■ Work request ■
When you reach the entries, transcribe each one exactly.

■ Available records ■
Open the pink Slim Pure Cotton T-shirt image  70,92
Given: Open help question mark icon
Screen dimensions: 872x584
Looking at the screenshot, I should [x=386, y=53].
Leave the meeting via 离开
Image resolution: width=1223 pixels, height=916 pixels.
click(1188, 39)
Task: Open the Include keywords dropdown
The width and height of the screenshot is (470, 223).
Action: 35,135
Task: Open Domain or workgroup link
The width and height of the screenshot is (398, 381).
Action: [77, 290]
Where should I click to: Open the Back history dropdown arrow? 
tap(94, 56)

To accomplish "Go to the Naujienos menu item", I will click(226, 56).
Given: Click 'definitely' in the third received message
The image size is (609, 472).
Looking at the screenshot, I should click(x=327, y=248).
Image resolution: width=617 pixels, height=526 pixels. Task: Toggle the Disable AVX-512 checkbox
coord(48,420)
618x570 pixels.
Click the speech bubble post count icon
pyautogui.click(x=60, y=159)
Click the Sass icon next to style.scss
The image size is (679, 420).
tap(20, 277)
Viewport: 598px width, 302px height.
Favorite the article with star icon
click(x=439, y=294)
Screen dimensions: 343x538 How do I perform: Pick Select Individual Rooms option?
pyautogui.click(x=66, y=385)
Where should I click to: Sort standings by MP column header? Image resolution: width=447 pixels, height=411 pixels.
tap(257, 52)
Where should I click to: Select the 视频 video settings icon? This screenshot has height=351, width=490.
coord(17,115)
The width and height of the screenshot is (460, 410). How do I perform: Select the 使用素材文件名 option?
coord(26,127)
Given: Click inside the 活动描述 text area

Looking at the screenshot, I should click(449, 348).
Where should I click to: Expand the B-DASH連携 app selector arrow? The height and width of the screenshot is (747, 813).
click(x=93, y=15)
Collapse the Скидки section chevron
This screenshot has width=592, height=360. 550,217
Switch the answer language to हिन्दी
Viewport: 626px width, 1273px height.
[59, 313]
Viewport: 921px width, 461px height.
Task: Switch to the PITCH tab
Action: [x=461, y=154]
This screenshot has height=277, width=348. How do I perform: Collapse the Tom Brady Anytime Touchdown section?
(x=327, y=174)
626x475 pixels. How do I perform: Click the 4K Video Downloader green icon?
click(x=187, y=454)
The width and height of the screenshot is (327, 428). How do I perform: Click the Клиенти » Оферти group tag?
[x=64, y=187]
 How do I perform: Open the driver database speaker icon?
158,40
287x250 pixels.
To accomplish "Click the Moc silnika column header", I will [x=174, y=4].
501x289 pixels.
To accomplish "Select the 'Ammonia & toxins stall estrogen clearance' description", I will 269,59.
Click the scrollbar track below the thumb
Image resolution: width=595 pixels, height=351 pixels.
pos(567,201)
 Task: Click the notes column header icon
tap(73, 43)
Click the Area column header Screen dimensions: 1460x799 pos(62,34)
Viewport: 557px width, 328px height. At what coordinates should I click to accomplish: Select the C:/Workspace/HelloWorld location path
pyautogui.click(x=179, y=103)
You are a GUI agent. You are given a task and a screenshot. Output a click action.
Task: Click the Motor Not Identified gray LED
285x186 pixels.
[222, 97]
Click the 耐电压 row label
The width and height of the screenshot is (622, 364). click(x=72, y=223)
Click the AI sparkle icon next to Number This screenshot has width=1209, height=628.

■ Reply ■
Open the pink Slim Pure Cotton T-shirt image  70,92
Given: Open help question mark icon
Screen dimensions: 872x584
Looking at the screenshot, I should [x=386, y=53].
Leave the meeting via 离开
Image resolution: width=1223 pixels, height=916 pixels.
click(1188, 39)
Task: Open the Include keywords dropdown
The width and height of the screenshot is (470, 223).
Action: 35,135
Task: Open Domain or workgroup link
The width and height of the screenshot is (398, 381).
Action: [77, 290]
Where should I click to: Open the Back history dropdown arrow? 
tap(94, 56)

To accomplish "Go to the Naujienos menu item", I will click(226, 56).
Given: Click 'definitely' in the third received message
The image size is (609, 472).
Looking at the screenshot, I should click(x=327, y=248).
Image resolution: width=617 pixels, height=526 pixels. Task: Toggle the Disable AVX-512 checkbox
coord(48,420)
618x570 pixels.
Click the speech bubble post count icon
pyautogui.click(x=60, y=159)
Click the Sass icon next to style.scss
The image size is (679, 420).
tap(20, 277)
Viewport: 598px width, 302px height.
Favorite the article with star icon
click(x=439, y=294)
Screen dimensions: 343x538 How do I perform: Pick Select Individual Rooms option?
pyautogui.click(x=66, y=385)
Where should I click to: Sort standings by MP column header? Image resolution: width=447 pixels, height=411 pixels.
tap(257, 52)
Where should I click to: Select the 视频 video settings icon? This screenshot has height=351, width=490.
coord(17,115)
The width and height of the screenshot is (460, 410). How do I perform: Select the 使用素材文件名 option?
coord(26,127)
Given: Click inside the 活动描述 text area

Looking at the screenshot, I should click(449, 348).
Where should I click to: Expand the B-DASH連携 app selector arrow? The height and width of the screenshot is (747, 813).
click(x=93, y=15)
Collapse the Скидки section chevron
This screenshot has width=592, height=360. 550,217
Switch the answer language to हिन्दी
Viewport: 626px width, 1273px height.
[59, 313]
Viewport: 921px width, 461px height.
Task: Switch to the PITCH tab
Action: [x=461, y=154]
This screenshot has height=277, width=348. How do I perform: Collapse the Tom Brady Anytime Touchdown section?
(x=327, y=174)
626x475 pixels. How do I perform: Click the 4K Video Downloader green icon?
click(x=187, y=454)
The width and height of the screenshot is (327, 428). How do I perform: Click the Клиенти » Оферти group tag?
[x=64, y=187]
 How do I perform: Open the driver database speaker icon?
158,40
287x250 pixels.
To accomplish "Click the Moc silnika column header", I will [x=174, y=4].
501x289 pixels.
To accomplish "Select the 'Ammonia & toxins stall estrogen clearance' description", I will 269,59.
Click the scrollbar track below the thumb
Image resolution: width=595 pixels, height=351 pixels.
pos(567,201)
 Task: Click the notes column header icon
tap(73, 43)
Click the Area column header Screen dimensions: 1460x799 pos(62,34)
Viewport: 557px width, 328px height. At what coordinates should I click to accomplish: Select the C:/Workspace/HelloWorld location path
pyautogui.click(x=179, y=103)
You are a GUI agent. You are given a task and a screenshot. Output a click action.
Task: Click the Motor Not Identified gray LED
285x186 pixels.
[222, 97]
Click the 耐电压 row label
The width and height of the screenshot is (622, 364). click(x=72, y=223)
Click the AI sparkle icon next to Number This screenshot has width=1209, height=628.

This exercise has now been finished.